# PROBLEM DESCRIPTION
Print exactly the lines below between the line holding "Signaler un abus (29, 2367)" and the line holding "UBoat.net (30, 627)", inclusive, and nothing more.

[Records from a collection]
§ §

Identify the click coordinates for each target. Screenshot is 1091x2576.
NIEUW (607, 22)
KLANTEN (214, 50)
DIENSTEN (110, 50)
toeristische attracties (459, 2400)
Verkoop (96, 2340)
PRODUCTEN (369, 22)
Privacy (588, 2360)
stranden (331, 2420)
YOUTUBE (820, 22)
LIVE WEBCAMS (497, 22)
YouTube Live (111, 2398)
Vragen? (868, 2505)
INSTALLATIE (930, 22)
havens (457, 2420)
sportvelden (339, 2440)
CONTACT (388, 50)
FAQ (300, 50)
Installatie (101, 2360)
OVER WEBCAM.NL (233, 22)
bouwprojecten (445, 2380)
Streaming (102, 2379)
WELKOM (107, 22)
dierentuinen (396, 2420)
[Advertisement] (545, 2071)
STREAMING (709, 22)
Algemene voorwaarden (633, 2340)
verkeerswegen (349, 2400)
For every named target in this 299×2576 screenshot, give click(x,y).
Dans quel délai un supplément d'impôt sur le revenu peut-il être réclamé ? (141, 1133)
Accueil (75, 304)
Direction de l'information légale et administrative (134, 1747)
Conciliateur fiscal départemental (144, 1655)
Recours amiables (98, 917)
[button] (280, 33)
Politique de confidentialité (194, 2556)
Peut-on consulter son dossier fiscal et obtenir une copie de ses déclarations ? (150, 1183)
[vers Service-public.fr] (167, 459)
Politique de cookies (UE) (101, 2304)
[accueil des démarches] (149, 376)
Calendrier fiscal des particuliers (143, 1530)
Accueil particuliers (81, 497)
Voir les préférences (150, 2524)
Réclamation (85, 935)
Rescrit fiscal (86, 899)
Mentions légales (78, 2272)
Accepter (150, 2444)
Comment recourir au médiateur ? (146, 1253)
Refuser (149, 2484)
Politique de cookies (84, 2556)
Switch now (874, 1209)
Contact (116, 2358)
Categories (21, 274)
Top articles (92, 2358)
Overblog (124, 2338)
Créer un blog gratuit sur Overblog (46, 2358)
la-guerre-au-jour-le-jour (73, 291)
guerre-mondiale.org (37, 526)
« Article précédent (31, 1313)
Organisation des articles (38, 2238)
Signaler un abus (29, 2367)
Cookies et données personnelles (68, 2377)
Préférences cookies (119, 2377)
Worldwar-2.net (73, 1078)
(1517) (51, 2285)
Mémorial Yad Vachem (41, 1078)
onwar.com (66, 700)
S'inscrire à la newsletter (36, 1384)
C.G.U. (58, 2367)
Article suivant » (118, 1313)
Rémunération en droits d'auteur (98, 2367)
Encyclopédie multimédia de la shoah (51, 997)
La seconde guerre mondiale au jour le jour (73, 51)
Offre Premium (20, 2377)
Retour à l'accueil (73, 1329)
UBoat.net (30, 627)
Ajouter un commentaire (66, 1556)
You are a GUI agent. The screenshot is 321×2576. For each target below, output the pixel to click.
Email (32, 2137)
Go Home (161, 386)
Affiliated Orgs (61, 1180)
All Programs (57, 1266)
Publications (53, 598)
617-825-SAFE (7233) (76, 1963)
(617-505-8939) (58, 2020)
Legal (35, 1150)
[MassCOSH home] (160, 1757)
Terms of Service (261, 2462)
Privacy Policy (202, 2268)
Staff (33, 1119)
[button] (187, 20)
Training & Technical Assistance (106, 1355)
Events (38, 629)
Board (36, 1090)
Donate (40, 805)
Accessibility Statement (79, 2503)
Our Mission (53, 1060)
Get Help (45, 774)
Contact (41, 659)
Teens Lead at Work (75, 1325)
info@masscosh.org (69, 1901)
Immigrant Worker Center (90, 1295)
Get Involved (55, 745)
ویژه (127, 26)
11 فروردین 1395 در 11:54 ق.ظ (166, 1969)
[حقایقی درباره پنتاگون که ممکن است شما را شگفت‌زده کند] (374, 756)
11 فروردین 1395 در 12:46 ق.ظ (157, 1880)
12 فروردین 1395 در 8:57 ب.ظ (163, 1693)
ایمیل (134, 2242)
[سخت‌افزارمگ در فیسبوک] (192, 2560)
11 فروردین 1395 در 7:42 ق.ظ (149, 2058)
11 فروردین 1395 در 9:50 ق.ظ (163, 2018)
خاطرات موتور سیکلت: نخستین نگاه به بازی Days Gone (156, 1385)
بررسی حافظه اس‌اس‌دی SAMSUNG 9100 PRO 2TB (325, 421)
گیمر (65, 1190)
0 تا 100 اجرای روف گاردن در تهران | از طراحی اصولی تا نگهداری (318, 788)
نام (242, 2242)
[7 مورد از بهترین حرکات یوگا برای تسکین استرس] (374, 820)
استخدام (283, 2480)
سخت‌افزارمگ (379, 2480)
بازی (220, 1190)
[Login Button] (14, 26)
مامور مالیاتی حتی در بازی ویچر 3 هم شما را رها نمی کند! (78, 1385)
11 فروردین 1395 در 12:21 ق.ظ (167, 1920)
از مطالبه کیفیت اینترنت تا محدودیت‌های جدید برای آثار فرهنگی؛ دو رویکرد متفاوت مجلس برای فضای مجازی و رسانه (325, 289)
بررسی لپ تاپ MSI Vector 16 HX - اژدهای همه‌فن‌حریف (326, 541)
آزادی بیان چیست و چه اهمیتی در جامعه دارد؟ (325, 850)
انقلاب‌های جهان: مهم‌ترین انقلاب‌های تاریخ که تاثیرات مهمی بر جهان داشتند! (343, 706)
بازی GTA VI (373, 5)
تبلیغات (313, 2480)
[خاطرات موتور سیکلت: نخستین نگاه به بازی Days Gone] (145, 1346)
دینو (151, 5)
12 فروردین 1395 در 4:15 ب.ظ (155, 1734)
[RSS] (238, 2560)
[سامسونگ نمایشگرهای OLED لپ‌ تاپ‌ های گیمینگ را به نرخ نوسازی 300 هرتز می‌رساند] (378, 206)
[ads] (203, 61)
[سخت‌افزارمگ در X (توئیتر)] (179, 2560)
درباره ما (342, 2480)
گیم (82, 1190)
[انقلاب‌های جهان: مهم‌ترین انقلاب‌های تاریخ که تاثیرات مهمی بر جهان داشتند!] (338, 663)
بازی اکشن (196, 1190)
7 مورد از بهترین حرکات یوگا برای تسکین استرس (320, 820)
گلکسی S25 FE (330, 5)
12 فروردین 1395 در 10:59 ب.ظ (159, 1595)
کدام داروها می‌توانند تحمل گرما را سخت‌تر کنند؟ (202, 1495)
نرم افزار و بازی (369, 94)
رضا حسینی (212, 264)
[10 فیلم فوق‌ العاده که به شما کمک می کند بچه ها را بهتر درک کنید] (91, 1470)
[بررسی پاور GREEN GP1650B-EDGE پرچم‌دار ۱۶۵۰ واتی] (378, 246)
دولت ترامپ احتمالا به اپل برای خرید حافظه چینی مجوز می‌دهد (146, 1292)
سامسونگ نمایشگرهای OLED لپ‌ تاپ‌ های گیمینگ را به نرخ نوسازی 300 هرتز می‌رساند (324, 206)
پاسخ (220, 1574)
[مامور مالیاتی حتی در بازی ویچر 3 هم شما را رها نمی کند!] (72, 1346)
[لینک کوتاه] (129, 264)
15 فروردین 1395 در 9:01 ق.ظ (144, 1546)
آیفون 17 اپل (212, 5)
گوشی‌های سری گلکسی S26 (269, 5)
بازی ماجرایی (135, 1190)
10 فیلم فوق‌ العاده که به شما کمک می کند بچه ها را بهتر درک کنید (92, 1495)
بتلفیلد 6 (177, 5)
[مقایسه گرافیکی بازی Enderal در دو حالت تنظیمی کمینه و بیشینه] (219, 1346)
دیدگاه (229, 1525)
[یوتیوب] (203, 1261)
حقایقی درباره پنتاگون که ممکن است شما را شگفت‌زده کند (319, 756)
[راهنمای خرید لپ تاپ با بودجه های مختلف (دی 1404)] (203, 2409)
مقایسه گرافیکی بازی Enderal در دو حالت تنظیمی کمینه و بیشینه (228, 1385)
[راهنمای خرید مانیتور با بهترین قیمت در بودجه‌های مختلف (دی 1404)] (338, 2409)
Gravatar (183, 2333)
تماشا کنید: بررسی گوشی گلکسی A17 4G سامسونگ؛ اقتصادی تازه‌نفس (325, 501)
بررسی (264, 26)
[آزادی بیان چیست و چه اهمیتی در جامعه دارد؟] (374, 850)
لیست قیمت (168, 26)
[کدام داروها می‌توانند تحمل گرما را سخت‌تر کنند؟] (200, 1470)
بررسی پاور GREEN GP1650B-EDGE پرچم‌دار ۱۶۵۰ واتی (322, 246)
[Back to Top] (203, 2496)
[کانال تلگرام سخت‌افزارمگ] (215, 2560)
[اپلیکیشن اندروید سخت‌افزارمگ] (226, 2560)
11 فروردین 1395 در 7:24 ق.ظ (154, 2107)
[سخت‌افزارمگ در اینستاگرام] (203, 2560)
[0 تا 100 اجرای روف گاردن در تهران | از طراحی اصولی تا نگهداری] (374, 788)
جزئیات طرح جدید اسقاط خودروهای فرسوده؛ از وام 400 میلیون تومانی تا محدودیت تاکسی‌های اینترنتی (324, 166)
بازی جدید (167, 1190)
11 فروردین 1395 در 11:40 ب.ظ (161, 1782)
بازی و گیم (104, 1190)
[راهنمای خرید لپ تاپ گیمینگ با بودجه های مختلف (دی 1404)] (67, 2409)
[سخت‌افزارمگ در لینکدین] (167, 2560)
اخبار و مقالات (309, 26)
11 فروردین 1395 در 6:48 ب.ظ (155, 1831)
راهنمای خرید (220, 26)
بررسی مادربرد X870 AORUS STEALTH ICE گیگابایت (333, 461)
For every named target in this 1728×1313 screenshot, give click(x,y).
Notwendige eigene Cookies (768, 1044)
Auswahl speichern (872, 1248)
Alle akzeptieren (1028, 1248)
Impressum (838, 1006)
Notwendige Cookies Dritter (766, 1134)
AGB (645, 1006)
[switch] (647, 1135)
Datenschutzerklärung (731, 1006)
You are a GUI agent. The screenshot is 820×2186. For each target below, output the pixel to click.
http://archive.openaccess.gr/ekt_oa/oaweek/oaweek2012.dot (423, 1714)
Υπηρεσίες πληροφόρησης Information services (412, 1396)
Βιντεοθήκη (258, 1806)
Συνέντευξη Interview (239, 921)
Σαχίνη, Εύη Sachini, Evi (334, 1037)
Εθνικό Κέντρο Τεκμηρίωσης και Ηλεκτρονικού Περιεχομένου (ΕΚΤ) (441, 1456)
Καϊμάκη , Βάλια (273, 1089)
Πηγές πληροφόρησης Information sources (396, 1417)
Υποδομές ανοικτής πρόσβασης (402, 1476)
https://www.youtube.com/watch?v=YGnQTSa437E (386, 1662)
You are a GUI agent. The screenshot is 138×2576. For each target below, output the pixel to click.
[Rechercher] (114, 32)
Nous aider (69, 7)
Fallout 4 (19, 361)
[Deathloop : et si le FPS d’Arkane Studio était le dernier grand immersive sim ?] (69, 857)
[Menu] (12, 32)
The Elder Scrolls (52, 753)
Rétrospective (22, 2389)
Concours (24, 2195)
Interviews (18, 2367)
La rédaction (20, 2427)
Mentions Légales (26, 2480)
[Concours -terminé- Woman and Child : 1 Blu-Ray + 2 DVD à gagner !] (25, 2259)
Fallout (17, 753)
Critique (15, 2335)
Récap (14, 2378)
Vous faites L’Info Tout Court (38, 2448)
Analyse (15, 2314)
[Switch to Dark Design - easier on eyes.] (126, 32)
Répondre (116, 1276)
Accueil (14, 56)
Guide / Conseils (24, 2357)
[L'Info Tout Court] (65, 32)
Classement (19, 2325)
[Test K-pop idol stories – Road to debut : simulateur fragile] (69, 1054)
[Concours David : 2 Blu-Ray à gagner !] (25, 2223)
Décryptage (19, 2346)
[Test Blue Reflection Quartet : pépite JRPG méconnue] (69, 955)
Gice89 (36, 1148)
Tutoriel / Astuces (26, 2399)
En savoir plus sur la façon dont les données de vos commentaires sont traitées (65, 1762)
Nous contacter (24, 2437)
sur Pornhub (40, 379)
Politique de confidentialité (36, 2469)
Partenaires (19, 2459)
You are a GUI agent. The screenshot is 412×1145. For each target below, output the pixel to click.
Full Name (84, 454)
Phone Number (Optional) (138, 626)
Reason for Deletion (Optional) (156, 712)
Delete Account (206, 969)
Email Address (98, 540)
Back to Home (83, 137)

§ §

# EXERCISE ANSWER
Signaler un abus (29, 2367)
Cookies et données personnelles (68, 2377)
Préférences cookies (119, 2377)
Worldwar-2.net (73, 1078)
(1517) (51, 2285)
Mémorial Yad Vachem (41, 1078)
onwar.com (66, 700)
S'inscrire à la newsletter (36, 1384)
C.G.U. (58, 2367)
Article suivant » (118, 1313)
Rémunération en droits d'auteur (98, 2367)
Encyclopédie multimédia de la shoah (51, 997)
La seconde guerre mondiale au jour le jour (73, 51)
Offre Premium (20, 2377)
Retour à l'accueil (73, 1329)
UBoat.net (30, 627)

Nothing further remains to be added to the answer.